> _Record set_:
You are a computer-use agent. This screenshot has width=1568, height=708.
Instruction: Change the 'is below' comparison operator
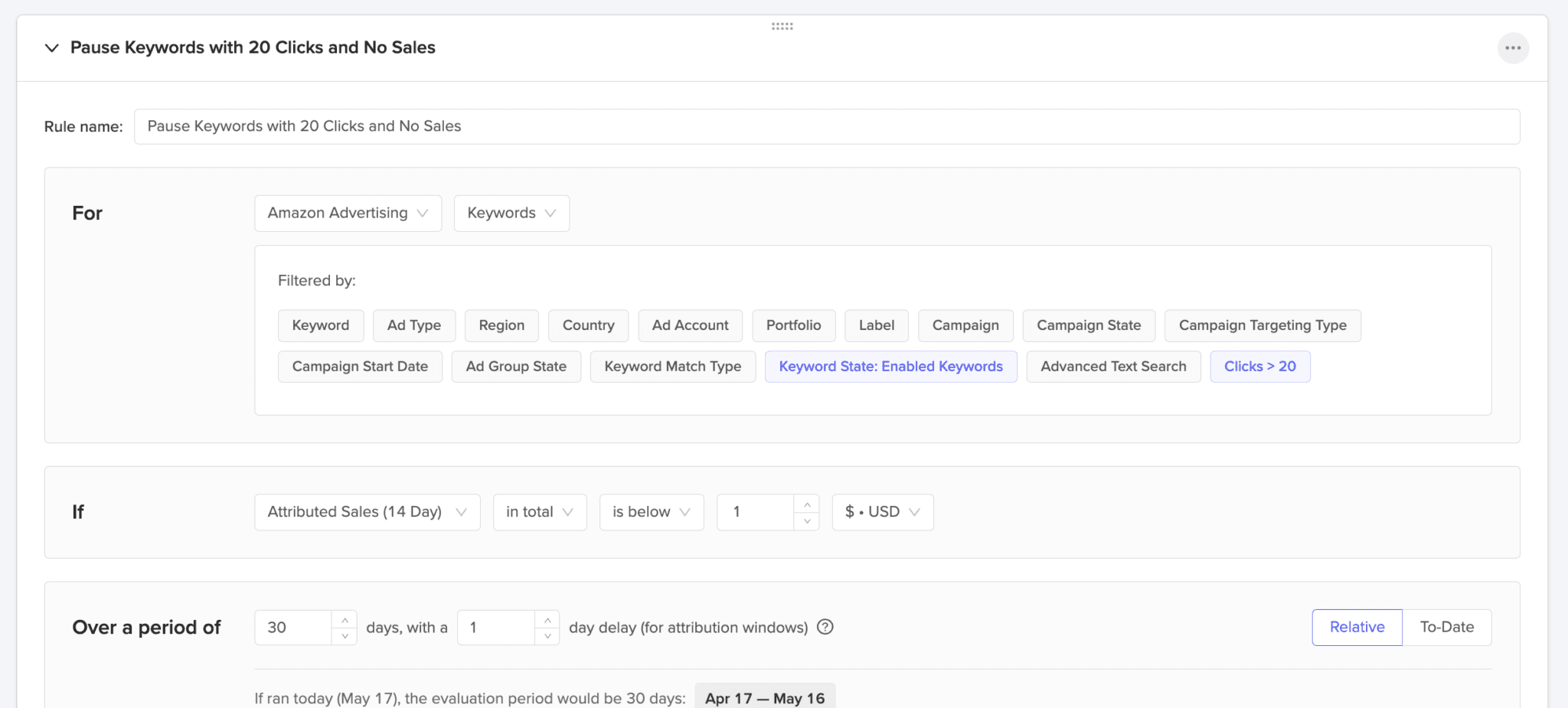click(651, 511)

==

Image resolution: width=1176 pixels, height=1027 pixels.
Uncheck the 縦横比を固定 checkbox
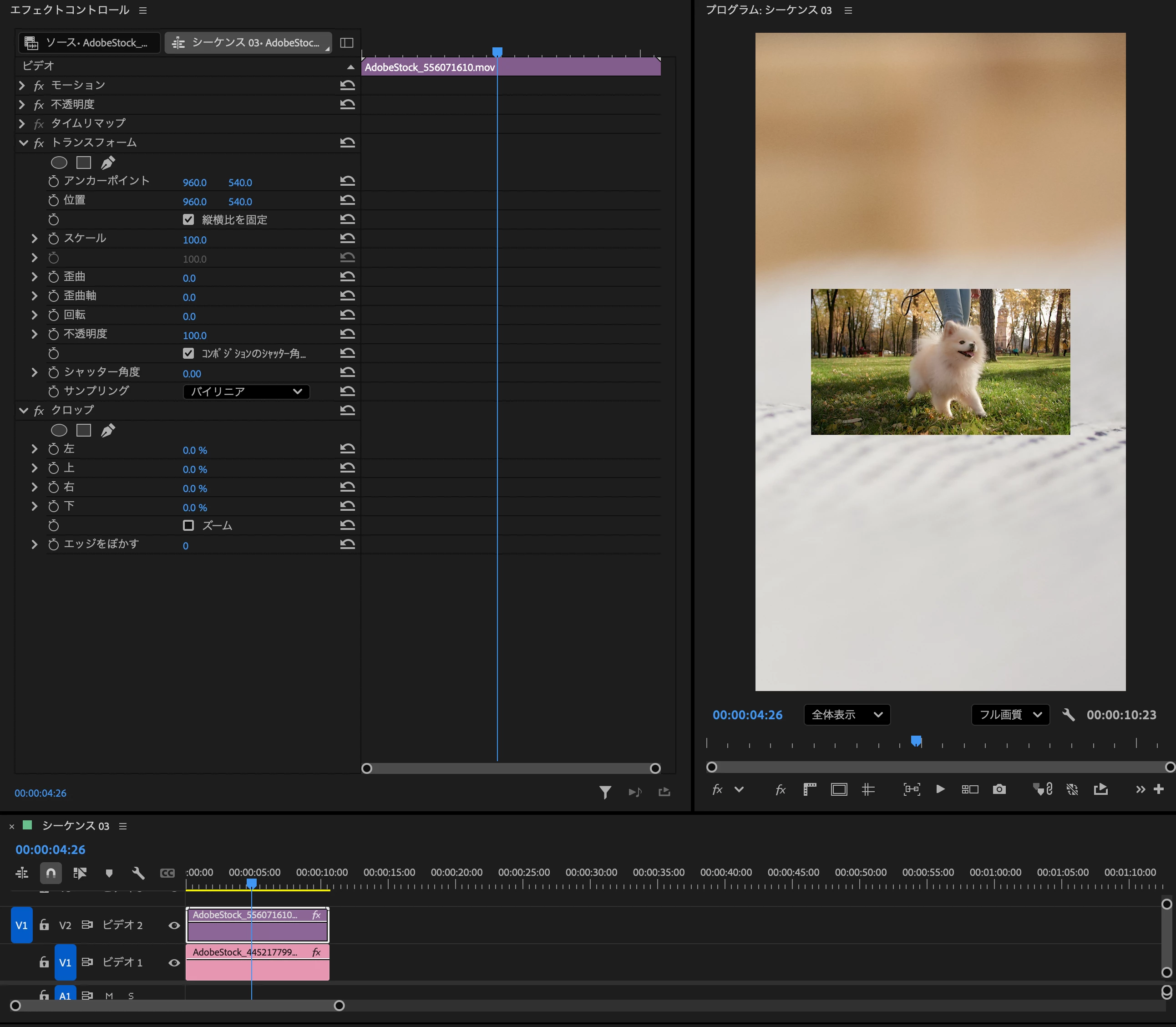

> _Aim of the exercise_: Beginning at the line above with "Image resolution: width=1176" and finishing at the line with "Uncheck the 縦横比を固定 checkbox", return each line exactly and return nothing else.

> _Exercise answer_:
Image resolution: width=1176 pixels, height=1027 pixels.
Uncheck the 縦横比を固定 checkbox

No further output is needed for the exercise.